Despite the Wisconsin political circus of late, state Republicans have expanded the oldest voucher program in the nation within a much-needed deficit-cutting budget. Gov. Scott Walker (R) signed the bill Sunday. It included a provision axing the cap on Milwaukee's school vouchers program (previously set at 22,500) and expanding it to the entire district and the neighboring Racine school district.
While Milwaukee and Racine residents have mostly registered excitement, the Racine Unified School District has sounded an alarm, announcing it will consider a lawsuit to stop the potential 250 children allowed in the program's first year from leaving its 21,000-student system. (The Racine program is capped at 500 students in its second year, and the cap expires in 2013.)
The district might better sound an alarm about its students, who register well below their peers' averages in every school subject at every grade level on state standardized tests. This outcome, of course, costs taxpayers $11,000 per year per child in the district, while the vouchers are limited to $6,400 or less.
This provision is the largest expansion in school choice in Wisconsin history, at a time when states across the country are following suit. Greg Forster of the Foundation for Educational Choice bet Jay Mathews of the Washington Post that at least seven expansions of school choice would occur in a year from their bet. Mathews is now underwater by 14, and the year isn't up.

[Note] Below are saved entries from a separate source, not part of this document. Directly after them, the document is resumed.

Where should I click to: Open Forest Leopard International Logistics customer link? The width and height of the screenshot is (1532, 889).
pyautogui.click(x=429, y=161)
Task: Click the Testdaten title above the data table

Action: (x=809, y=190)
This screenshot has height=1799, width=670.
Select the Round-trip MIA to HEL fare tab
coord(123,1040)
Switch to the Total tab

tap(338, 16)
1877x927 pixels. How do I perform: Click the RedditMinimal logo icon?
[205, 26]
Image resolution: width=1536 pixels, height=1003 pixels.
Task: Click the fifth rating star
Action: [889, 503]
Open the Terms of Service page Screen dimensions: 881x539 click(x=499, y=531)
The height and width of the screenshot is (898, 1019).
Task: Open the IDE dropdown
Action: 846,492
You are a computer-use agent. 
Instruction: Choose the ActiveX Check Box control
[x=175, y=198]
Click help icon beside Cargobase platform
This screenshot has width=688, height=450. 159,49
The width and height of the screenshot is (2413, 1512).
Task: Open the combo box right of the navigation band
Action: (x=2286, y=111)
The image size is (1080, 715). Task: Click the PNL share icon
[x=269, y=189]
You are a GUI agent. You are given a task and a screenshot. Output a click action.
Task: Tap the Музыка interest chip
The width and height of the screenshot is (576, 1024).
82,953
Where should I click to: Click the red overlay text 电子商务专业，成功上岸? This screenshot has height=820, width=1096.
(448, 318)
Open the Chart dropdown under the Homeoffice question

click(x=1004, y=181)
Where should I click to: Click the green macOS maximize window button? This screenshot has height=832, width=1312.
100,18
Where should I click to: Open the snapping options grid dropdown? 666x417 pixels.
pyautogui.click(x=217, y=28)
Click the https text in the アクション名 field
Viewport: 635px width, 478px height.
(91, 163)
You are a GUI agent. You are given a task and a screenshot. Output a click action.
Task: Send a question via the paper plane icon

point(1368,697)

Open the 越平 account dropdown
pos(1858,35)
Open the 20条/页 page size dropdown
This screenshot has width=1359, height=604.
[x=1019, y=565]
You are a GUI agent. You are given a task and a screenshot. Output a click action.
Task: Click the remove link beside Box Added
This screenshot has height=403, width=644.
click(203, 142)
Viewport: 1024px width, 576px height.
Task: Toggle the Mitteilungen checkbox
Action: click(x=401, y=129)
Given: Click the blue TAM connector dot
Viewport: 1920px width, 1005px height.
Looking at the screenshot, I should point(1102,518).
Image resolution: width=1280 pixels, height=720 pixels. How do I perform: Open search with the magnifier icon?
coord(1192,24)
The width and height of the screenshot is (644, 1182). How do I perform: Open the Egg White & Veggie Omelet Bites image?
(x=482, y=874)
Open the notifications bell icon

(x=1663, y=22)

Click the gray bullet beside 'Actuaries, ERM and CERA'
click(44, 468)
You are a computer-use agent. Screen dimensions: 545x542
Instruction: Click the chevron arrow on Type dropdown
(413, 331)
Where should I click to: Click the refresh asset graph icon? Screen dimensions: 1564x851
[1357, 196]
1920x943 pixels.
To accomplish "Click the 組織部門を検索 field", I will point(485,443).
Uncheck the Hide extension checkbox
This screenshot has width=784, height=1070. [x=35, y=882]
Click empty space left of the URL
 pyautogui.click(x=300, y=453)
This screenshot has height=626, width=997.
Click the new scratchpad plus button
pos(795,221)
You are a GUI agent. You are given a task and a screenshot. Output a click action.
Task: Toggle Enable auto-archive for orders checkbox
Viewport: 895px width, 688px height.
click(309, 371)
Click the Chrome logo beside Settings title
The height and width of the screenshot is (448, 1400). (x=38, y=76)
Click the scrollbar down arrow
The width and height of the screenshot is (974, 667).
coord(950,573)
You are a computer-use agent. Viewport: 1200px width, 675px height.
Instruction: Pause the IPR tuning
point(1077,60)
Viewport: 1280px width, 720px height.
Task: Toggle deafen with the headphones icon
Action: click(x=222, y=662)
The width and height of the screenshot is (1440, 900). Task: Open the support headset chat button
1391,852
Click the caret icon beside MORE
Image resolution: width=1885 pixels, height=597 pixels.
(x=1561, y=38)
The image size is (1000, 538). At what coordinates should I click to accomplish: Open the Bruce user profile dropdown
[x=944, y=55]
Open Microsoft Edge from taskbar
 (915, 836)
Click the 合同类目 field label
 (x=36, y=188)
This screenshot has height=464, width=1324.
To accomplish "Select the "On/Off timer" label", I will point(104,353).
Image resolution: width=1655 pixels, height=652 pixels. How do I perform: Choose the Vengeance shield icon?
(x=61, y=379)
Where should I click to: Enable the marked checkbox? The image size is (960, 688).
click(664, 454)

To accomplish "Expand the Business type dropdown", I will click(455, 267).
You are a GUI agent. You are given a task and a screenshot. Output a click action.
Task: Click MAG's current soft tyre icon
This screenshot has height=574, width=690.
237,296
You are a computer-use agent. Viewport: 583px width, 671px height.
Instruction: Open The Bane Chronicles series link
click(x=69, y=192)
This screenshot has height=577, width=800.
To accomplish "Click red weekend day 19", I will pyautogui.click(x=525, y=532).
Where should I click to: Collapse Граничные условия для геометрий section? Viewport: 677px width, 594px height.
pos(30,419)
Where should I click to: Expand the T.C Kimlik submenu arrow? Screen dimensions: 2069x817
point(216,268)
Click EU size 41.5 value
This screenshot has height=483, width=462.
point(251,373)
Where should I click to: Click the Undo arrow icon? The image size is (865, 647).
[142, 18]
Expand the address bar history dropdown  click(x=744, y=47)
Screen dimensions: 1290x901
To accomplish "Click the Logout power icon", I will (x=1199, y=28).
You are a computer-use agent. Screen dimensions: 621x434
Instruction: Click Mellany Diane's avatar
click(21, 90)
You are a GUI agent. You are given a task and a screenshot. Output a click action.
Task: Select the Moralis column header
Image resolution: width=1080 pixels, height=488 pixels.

Arnold Kling and Nick Schulz argue in the latest issue of National Affairs that centralized federal and state control of education and healthcare forebodes ill for the nation if it grows in tandem with those sectors of our economy, which are currently driving what economic growth we have and likely to continue doing so.
The Milwaukee vouchers expansion, as with the other cracks in government funding and control over education in the past year, says that foreboding may yet pass.